After I my got Master’s degree in Sociology at Notre Dame, I went back to my hometown in Minnesota and had an opportunity to serve as the executive director of a community-based women’s center. Much of the work I did was about education, working on sexism, racism and domestic violence; I was a community educator. One of my college mentors offered me the opportunity to work as a faculty member at my alma mater. I taught Women’s Studies and Sociology. Due to chance or good luck, I had the opportunity to teach and understand the kind of transformative influence you could have as an educator, and that was the turning point for me.
My first experience in a community college was in Massachusetts. I was hired to teach International Relations as an adjunct faculty teacher. When you work with community college students, it’s almost as if you can see the transformation happen before your eyes… Many are the first generation in their family to go to college. Our faculty and staff have a strong influence on the students, and find great reward in helping show them how to achieve their goals.
Education at the community college level is certainly democracy in action, in terms of the across-the-board access and opportunities provided.
I don’t know where we’d be as a country if community colleges weren’t as prolific as they are. Nearly 50 percent of students nationwide are enrolled in a community college, and yet so many more people in our country need an education. The other challenge for us is that once students enroll, we want to make sure they have a successful experience.
What is your graduation rate?
If you’re using the standard graduation rate of how many students graduate in three years, it’s under 30 percent. However, if you look at the number of students who’ve graduated, transferred to another institution or are still enrolled, the number goes up to 85 percent. Our numbers compare very favorably when benchmarked against other institutions.

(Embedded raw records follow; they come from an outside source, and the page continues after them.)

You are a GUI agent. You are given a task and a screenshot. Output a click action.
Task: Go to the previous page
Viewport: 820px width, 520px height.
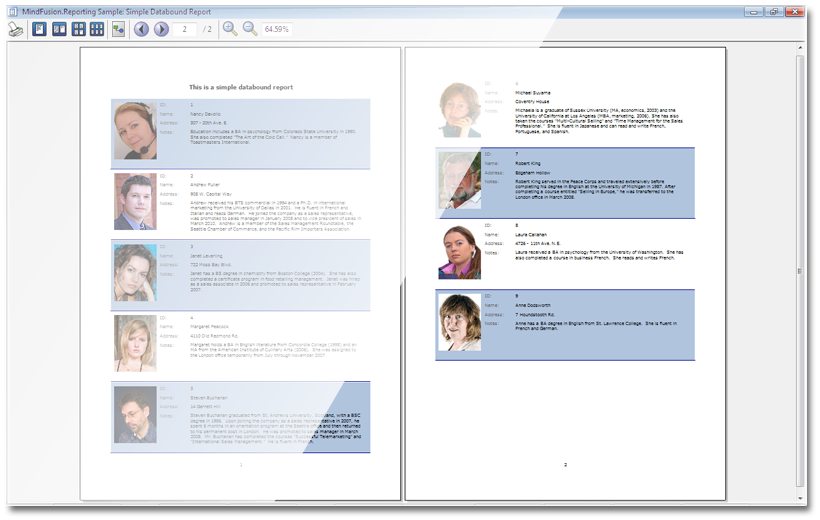[x=141, y=29]
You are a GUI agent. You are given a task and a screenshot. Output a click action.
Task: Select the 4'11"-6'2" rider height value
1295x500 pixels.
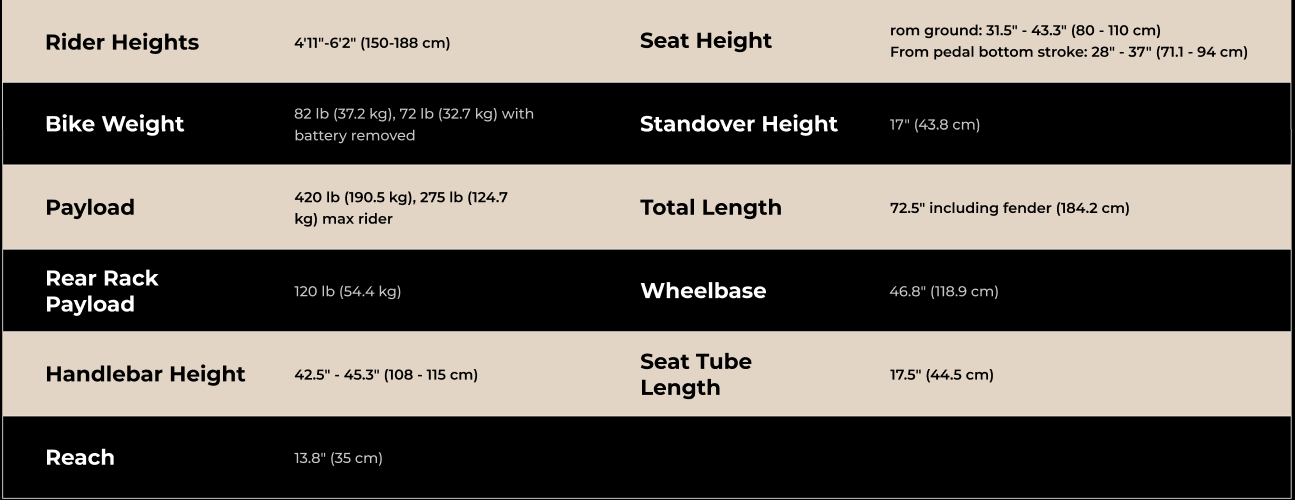(372, 43)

You’ve spent many years at two community colleges in New England. What’s different about Dutchess?
The thing that has most impressed me about DCC is the percentage of local students from the area who come to this college. Thirty-eight percent of all the students from Dutchess County who attend college choose to come to DCC, which is a much higher percentage than that of my two previous institutions. When you think of all the options to go to a post-secondary institution, across the state and across the country, it really is a high number. And they not only come to school here, they stay in the area: Over 90 percent of DCC graduates stay in the county or the state of New York.
What is your enrollment?
We have over 9,000 students, of which approximately 2,000 are students taking courses in the high schools for college credit. Six thousand are on the main campus, in Poughkeepsie, and another 1,500 attend classes in our satellite campus in Wappingers Falls. Three years ago we built a residence hall on the main campus, which has 462 beds, so that’s the number living on campus.
What’s the tuition?
It’s $3,200 a year, which for 15 years has been the lowest annual tuition throughout the state. Economic pressures make it difficult to keep the tuition that low. We’ve had a stable contribution by the county. That’s good, but it would be better if it were increasing. We also receive funds from the state. Our Board of Trustees and administration are committed to maximizing these sources. We are maintaining student access to the college. We operate the institution in such a way that we can continue to provide a high-quality education at an affordable price.